It can be understood that, referring to fig. 1 and fig. 2, since the protection net 2 is located at the back flow end of the buffer pile group 1, the material flow flows through the buffer pile group 1 first and then flows through the protection net 2.

It can be understood that the protective net 2 is convenient to disassemble and assemble, can be repeatedly used in disaster frequent areas, and is convenient for quickly propelling post-disaster reconstruction work.

It should be noted that, when the debris flow flows through the flow channel, the density of the stones in the debris flow is high, and the stones in the debris flow generally flow at the bottom of the flow channel, so that the bottom of the protection net 2 is impacted strongly.

In one embodiment, the material stream may be a debris stream. It can be known that when a debris flow disaster occurs, water flow is wrapped by stones and has larger impact energy.

In an embodiment, referring to fig. 2 to 7, the distance between two adjacent buffer studs 11 may be a distance D1 between two adjacent buffer studs 11 along the two sides of the material flow path.

It should be noted that, referring to fig. 3 and 7, the direction of the material flow path on both sides is the direction indicated by the arrow C in the figure.

In one embodiment, the buffer piles 11 may be made of steel rails.

In one embodiment, the buffer piles 11 may be made of steel piles.
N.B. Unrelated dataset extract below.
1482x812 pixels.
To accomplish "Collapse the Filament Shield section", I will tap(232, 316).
In one embodiment, the buffer piles 11 may be made of reinforced concrete.

It can be understood that the materials of the steel rail, the steel pile or the reinforced concrete are convenient to select, and the materials are cheap and can be selected according to actual conditions on site.
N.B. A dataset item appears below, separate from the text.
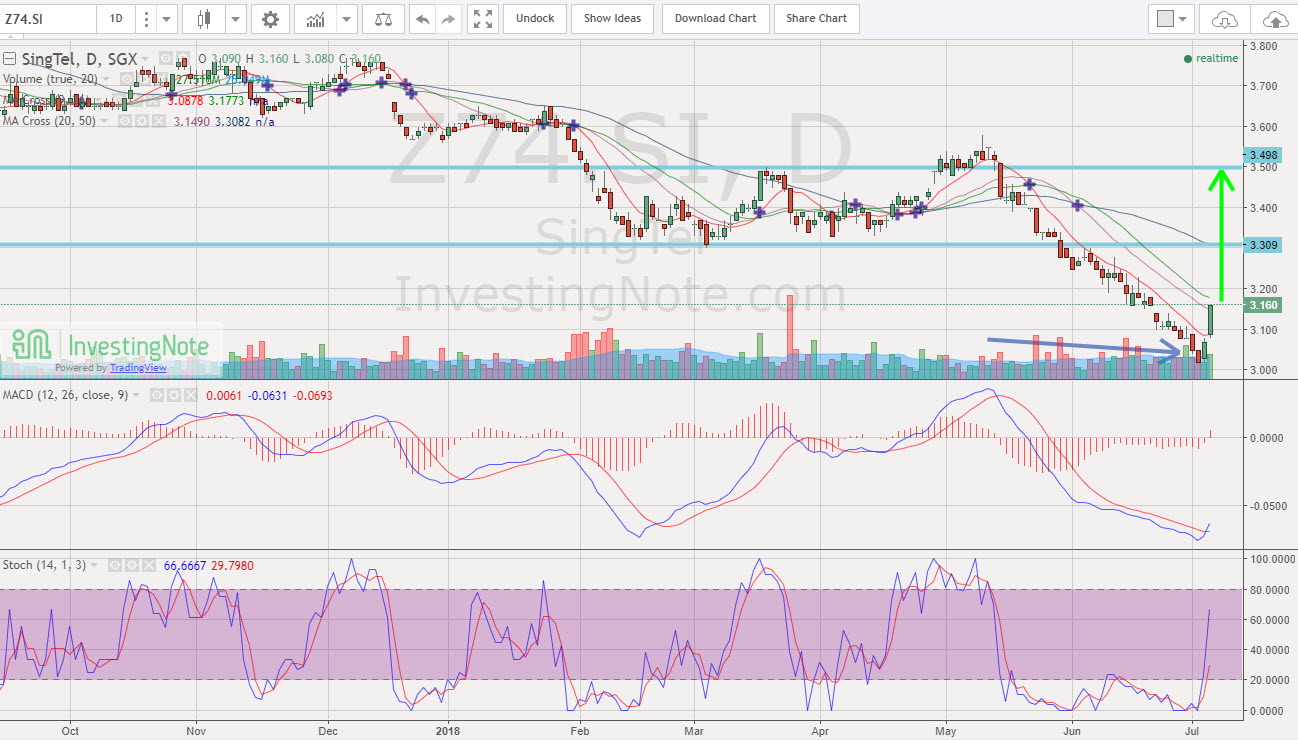Expand the indicator templates dropdown
Screen dimensions: 1298x740
pos(347,19)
It will be appreciated that as the debris flow flows in the flow channel, the impact energy of the debris flow is generally less the closer it is to the side wall 3 of the flow channel. In view of this, in an embodiment, referring to fig. 4 to fig. 6, the buffer pile group 1 is in a preset shape, the outer boundary of the preset shape includes a large end boundary 100, a small end boundary 200, and a side boundary 300, the small end boundary 200 is away from the protection net 2, the large end boundary 100 faces the protection net 2, and the side boundary 300 is located between the large end boundary 100 and the small end boundary 200; the distance D2 between the position of the buffer posts 11 on the side boundary 300 and the corresponding runner sidewall 3 gradually decreases in the flow direction of the material flow. With such a structure, the direction from the small end boundary 200 to the large end boundary 100 is the flow direction of the debris flow, the debris flow flows from the small end boundary 200 with the preset shape to the large end boundary 100 with the preset shape, and after the debris flow impacts the buffer pile 11 on the small end boundary 200, the water flow and the stones in the debris flow are distributed towards the side walls on both sides of the flow channel. On the one hand, the impact energy of the debris flow can be greatly consumed, on the other hand, the impact energy of the stones is consumed by the buffer piles 11 on the two sides, and the possibility that the buffer piles 11 far away from the side wall 3 of the flow channel are damaged due to excessive impact of the debris flow is reduced.

It should be noted that the large end boundary 100 and the small end boundary 200 are relative, and the large end boundary 100 is larger than the small end boundary 200 in the direction along both sides of the flow passage.

In one embodiment, a plurality of buffer piles 11 are symmetrically arranged along the direction of two sides of the flow passage.

It is understood that the outer boundary of the predetermined shape is surrounded by some of the buffer piles 11, and other buffer piles 11 are located inside the outer boundary.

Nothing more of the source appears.